* **What is required**: Write out the entries from the line with "Viewport: 1262px width, 740px" to the line with "[x=279, y=572]", substituting "image" for "screenshot" and changing nothing else. Leave the pictures out of your answer.

[Start of Input]

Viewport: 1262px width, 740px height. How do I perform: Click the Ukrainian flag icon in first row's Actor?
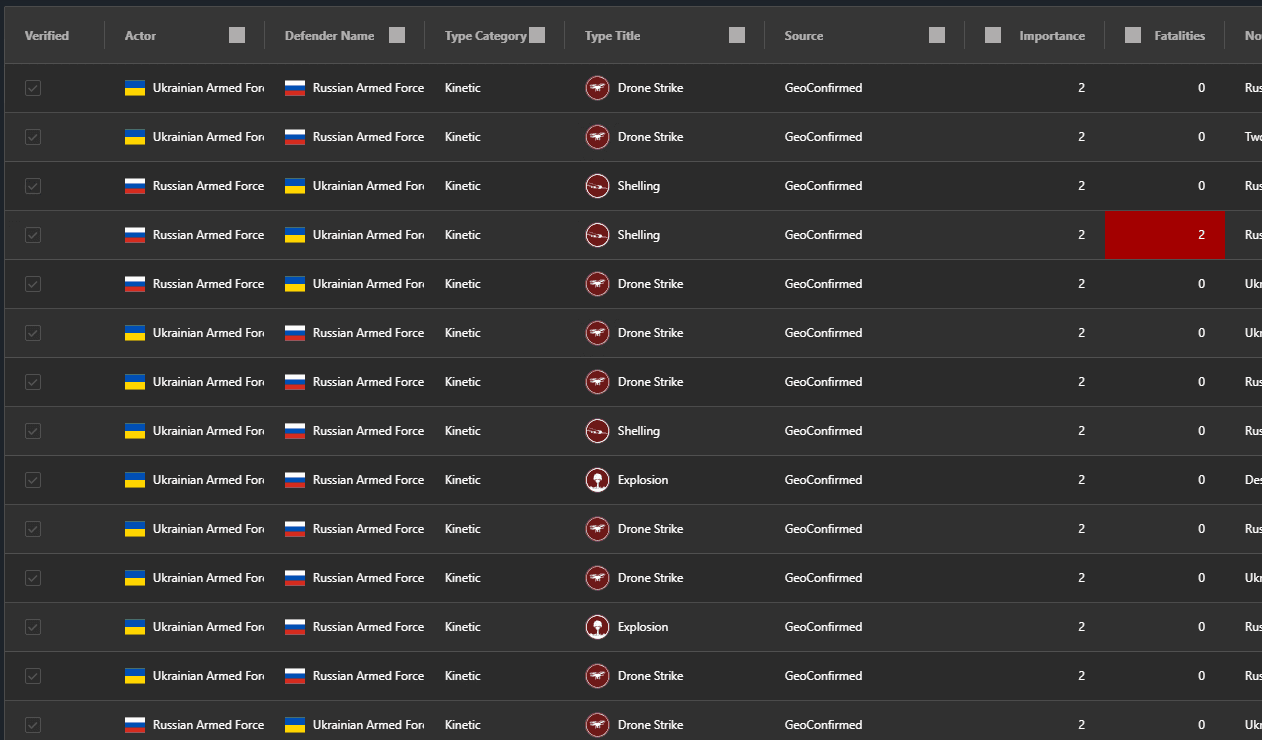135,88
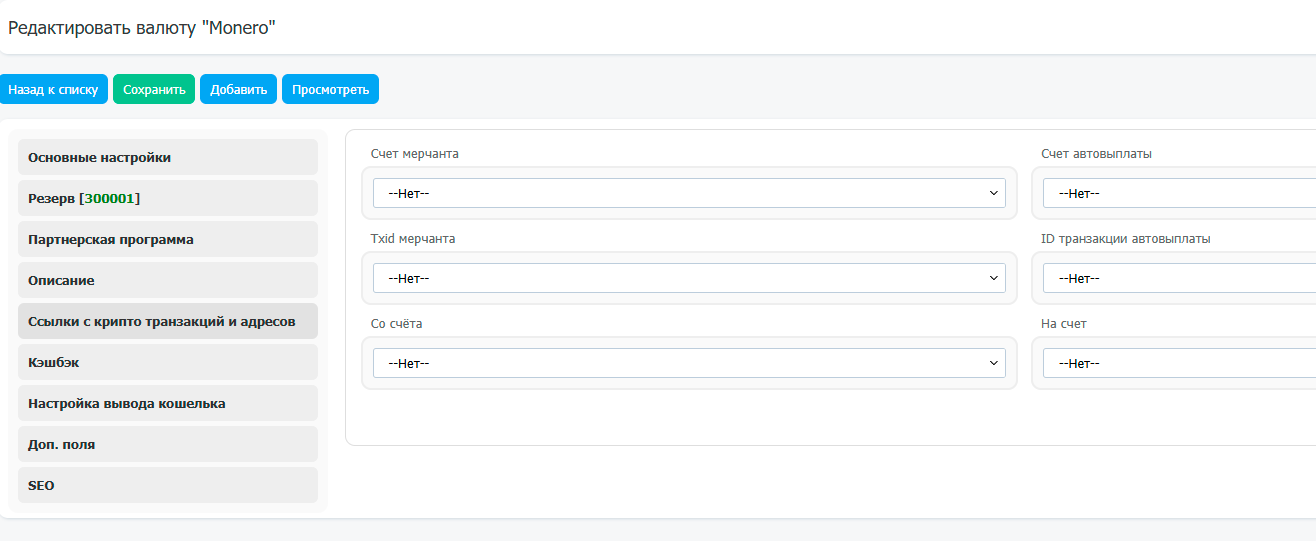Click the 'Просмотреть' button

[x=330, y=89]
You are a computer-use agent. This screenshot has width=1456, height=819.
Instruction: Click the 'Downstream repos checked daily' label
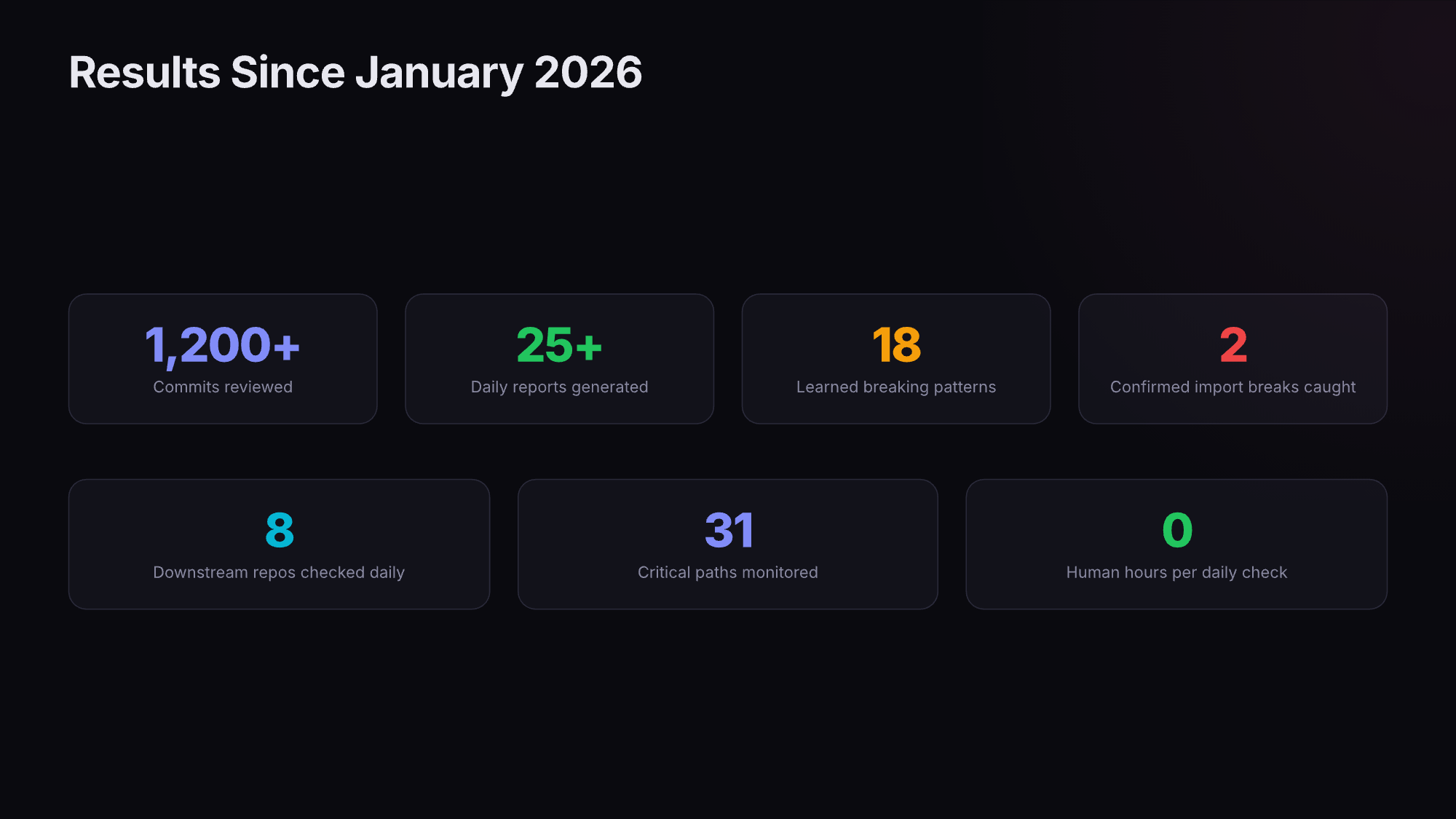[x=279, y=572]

[End of Input]
[Start of Input]

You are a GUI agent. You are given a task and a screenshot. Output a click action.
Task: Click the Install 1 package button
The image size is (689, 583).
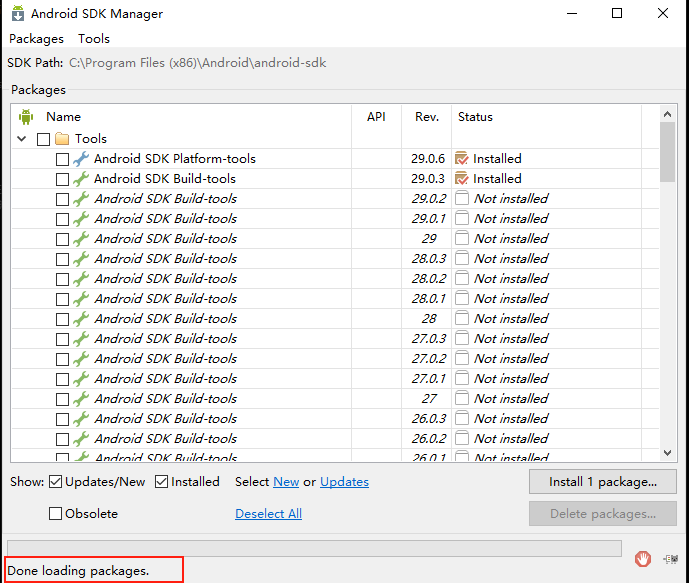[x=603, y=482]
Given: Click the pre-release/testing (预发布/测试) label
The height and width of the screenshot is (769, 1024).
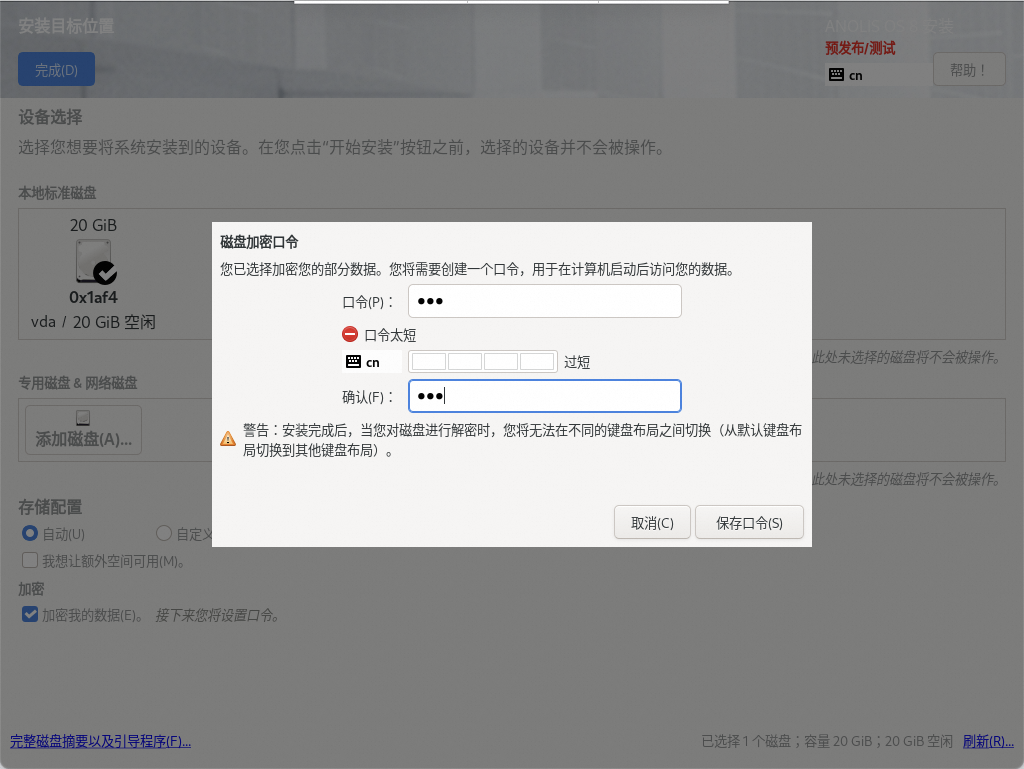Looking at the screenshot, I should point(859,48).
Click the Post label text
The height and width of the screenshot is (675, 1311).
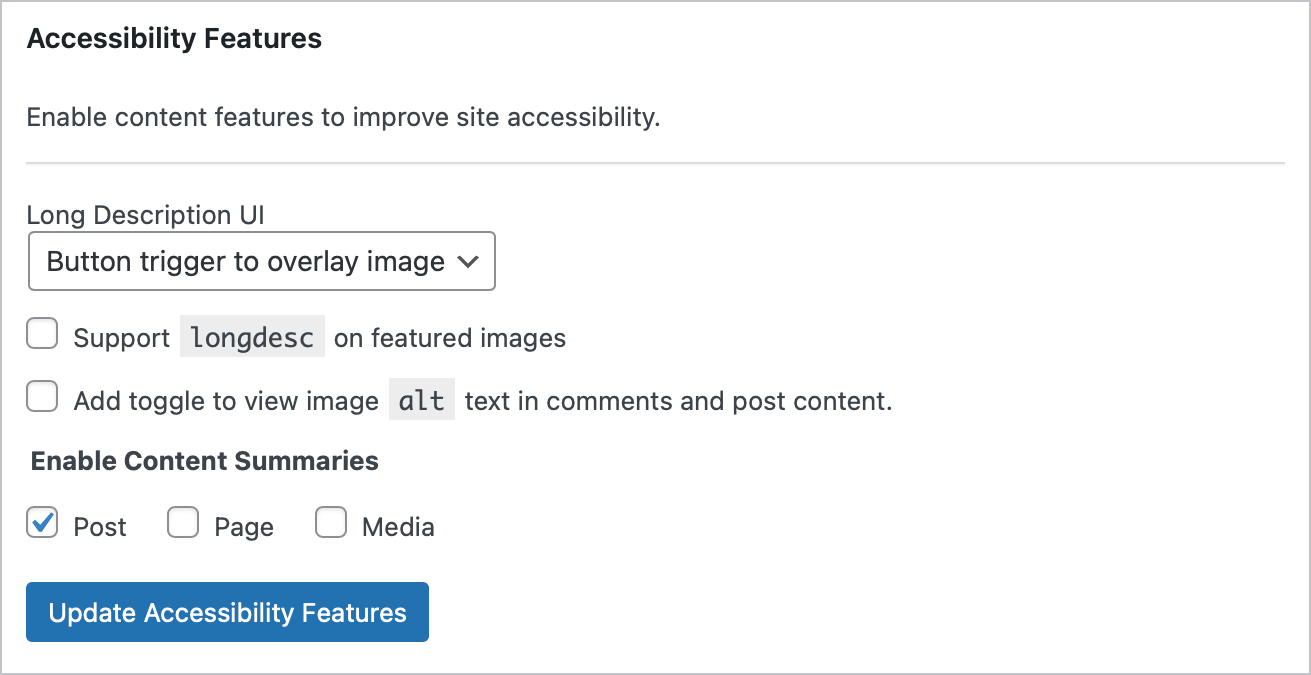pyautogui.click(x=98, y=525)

[End of Input]
[Start of Input]

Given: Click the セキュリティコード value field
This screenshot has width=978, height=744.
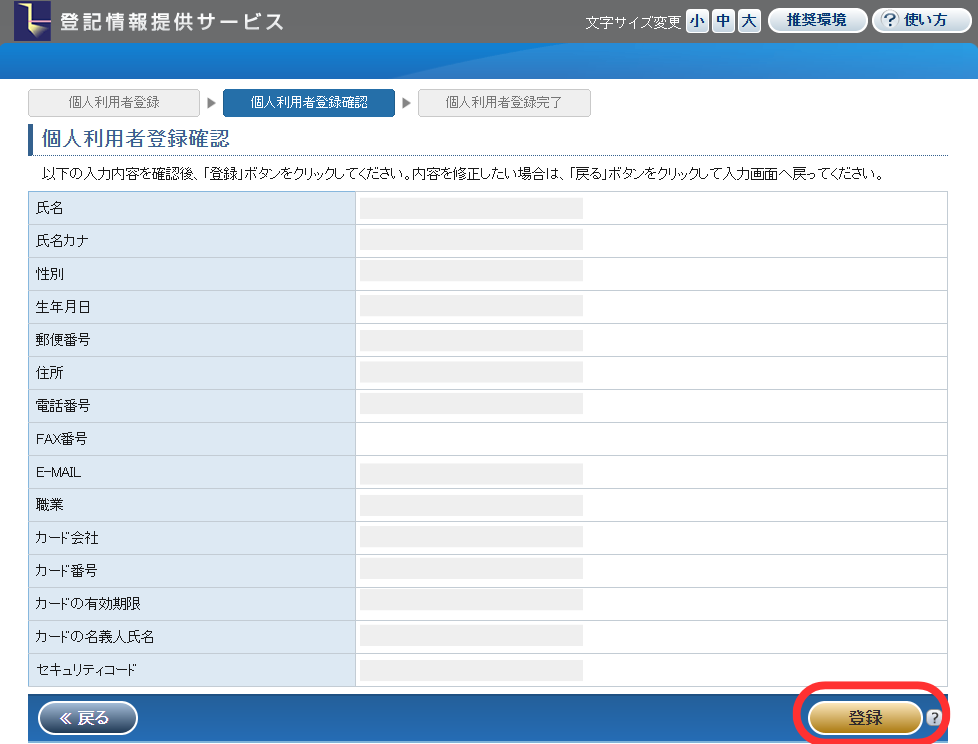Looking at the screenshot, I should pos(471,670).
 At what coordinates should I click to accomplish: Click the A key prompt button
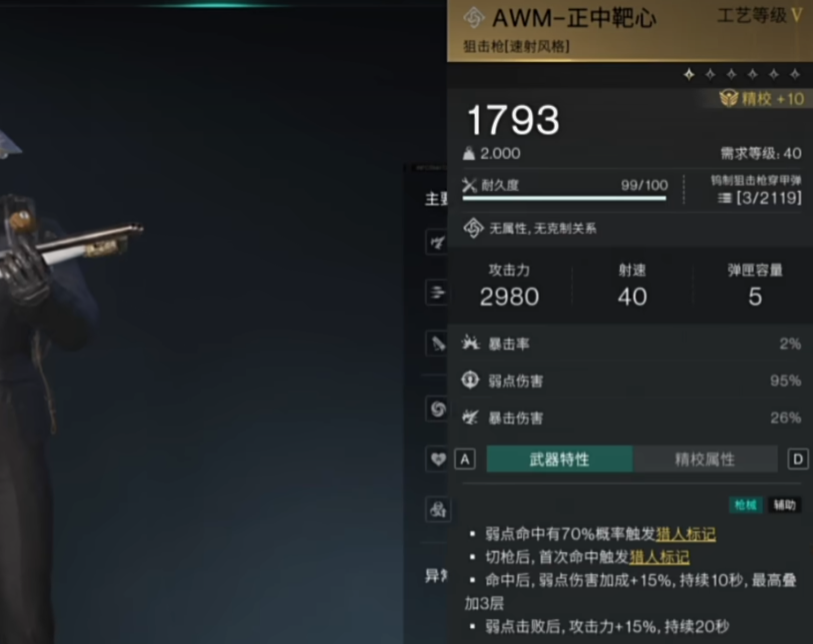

[End of Input]

* **Task response**:
Viewport: 1262px width, 740px height. How do I perform: Click the Ukrainian flag icon in first row's Actor?
135,88
Click the 'Просмотреть' button

[x=330, y=89]
You are a computer-use agent. This image has width=1456, height=819.
Instruction: Click the 'Downstream repos checked daily' label
[x=279, y=572]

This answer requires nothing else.